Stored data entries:

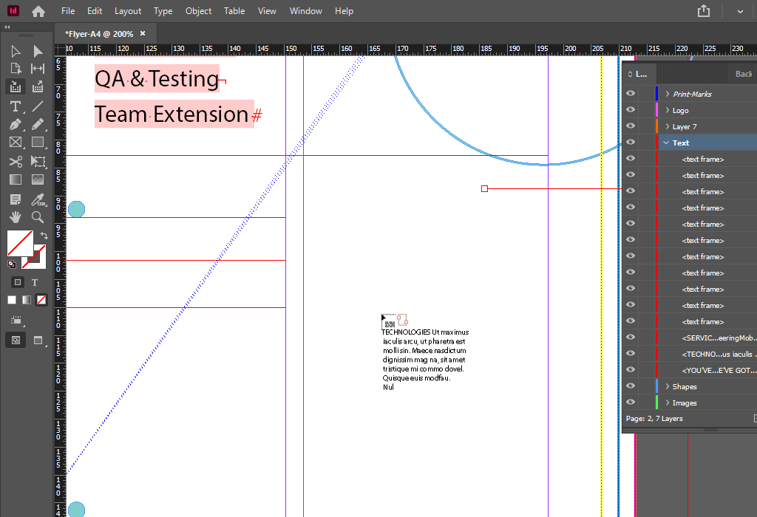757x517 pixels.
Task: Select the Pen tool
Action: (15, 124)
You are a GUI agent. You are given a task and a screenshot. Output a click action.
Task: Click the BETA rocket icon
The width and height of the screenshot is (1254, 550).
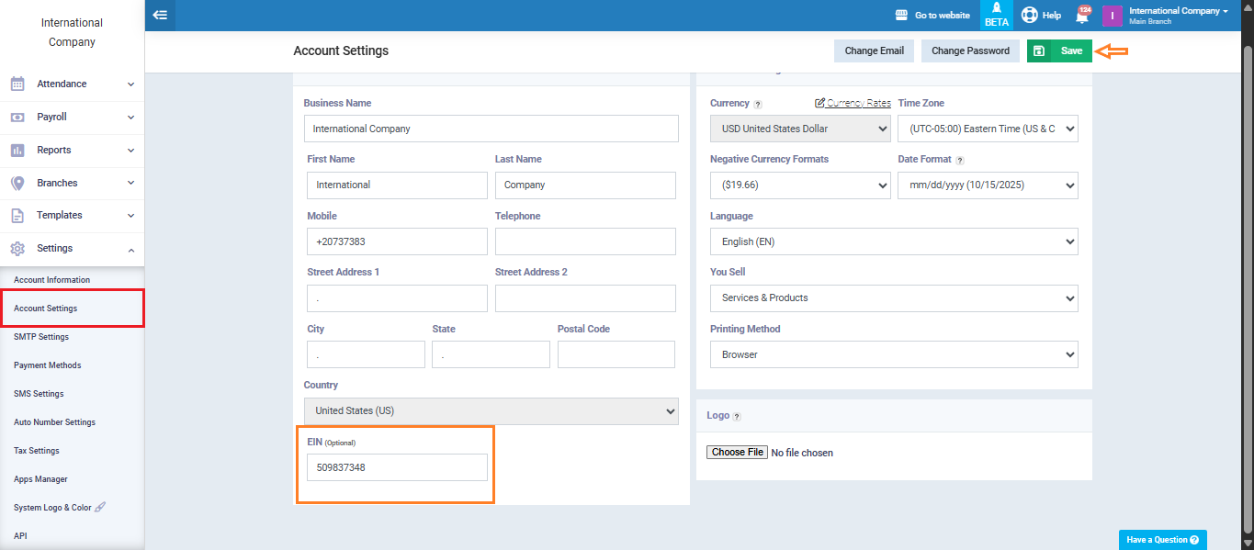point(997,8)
==
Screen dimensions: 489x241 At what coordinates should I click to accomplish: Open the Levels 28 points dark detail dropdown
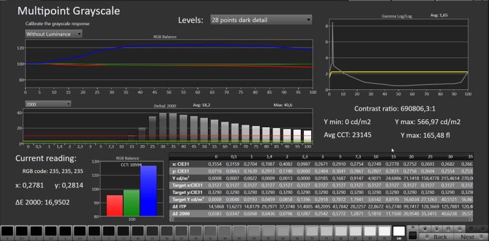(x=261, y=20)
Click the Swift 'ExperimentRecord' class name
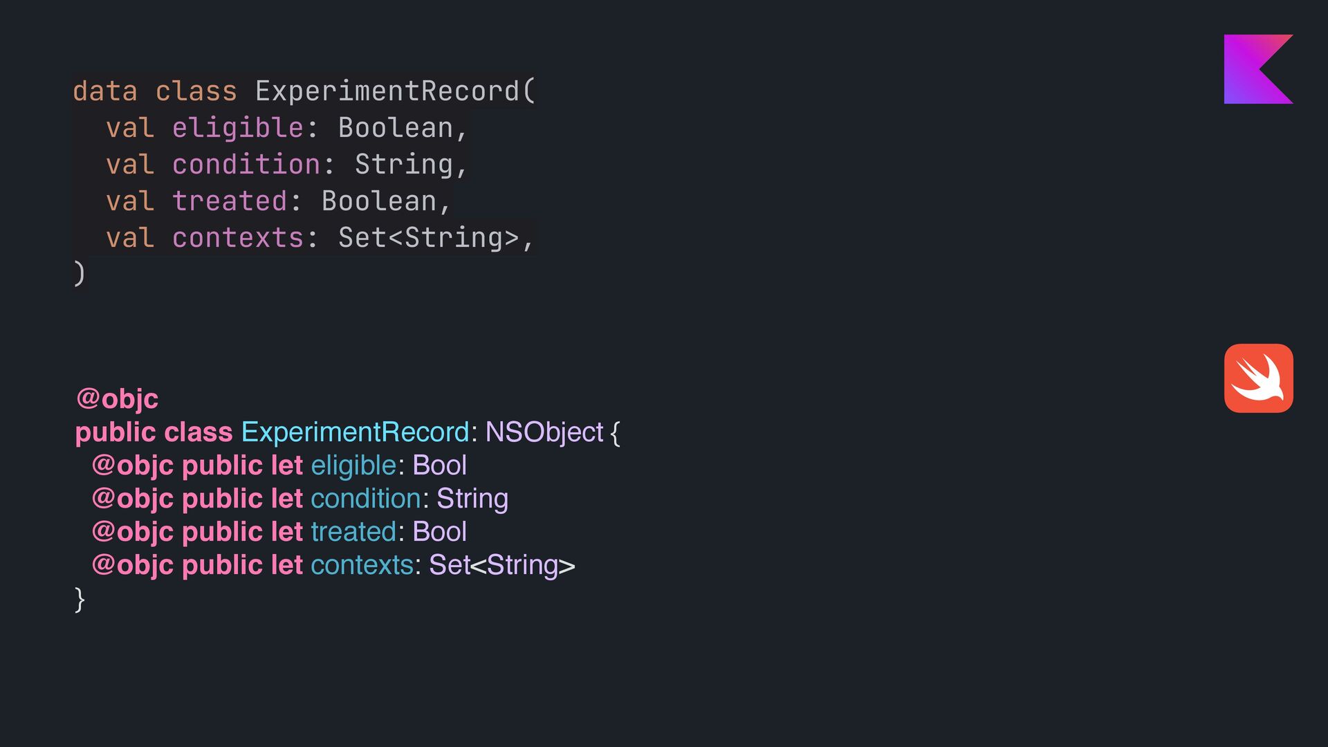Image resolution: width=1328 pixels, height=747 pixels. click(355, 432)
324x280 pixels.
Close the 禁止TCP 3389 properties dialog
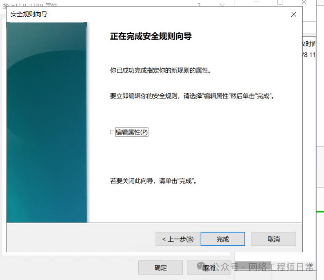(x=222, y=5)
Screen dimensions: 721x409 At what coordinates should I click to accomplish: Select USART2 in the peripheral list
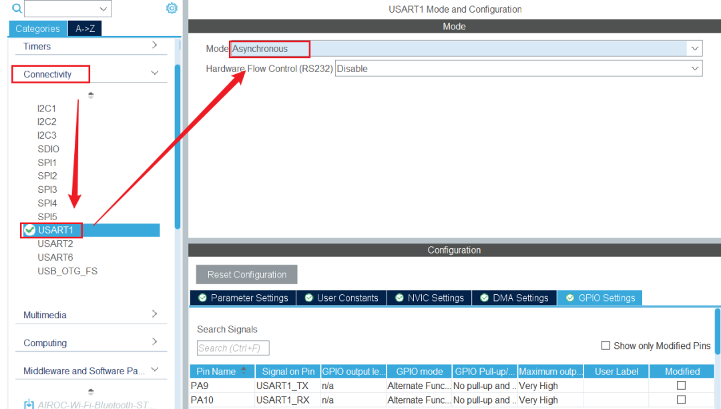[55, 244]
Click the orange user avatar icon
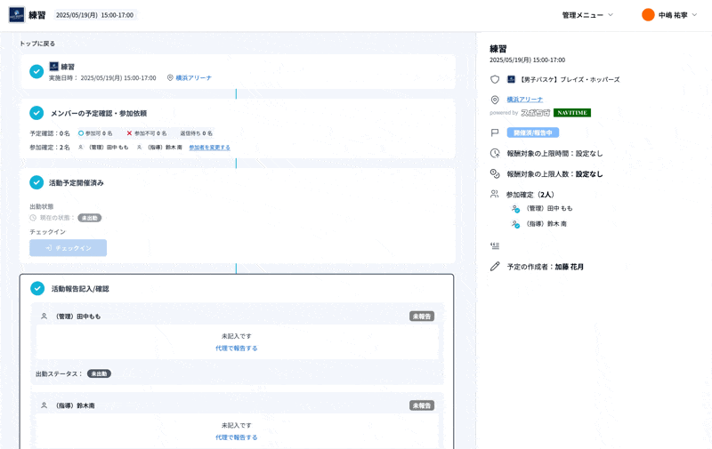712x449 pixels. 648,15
* * *
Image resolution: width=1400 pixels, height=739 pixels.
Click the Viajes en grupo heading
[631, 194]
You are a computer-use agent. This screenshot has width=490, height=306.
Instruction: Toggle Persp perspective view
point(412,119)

- EXERCISE AIM -
Set down again, word for word, every line from the one with "Screen dimensions: 489x241" to the one with "324x280 pixels." in the entries above, and omit the pictures.

- RESPONSE TO THIS EXERCISE -
Screen dimensions: 489x241 At what coordinates should I click to accomplish: Open the Levels 28 points dark detail dropdown
(x=261, y=20)
Click the Swift 'ExperimentRecord' class name
Image resolution: width=1328 pixels, height=747 pixels. click(355, 432)
324x280 pixels.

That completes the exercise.